▶ Your objective: From the data below, return the exact lines starting at the line containing "This screenshot has height=812, width=1492." and ending at the line containing "Delete the memory", both included, and nothing else.

▶ Given data:
····················

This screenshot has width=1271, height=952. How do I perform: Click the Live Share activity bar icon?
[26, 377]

····················

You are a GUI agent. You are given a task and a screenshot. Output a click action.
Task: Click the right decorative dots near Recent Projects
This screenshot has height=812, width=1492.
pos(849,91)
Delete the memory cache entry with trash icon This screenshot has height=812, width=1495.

····················

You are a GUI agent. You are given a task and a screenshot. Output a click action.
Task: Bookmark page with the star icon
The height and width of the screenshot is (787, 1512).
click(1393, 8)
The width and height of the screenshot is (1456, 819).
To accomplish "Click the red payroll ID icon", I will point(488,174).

····················

▶ Response box:
This screenshot has height=812, width=1492.
pos(849,91)
Delete the memory cache entry with trash icon This screenshot has height=812, width=1495.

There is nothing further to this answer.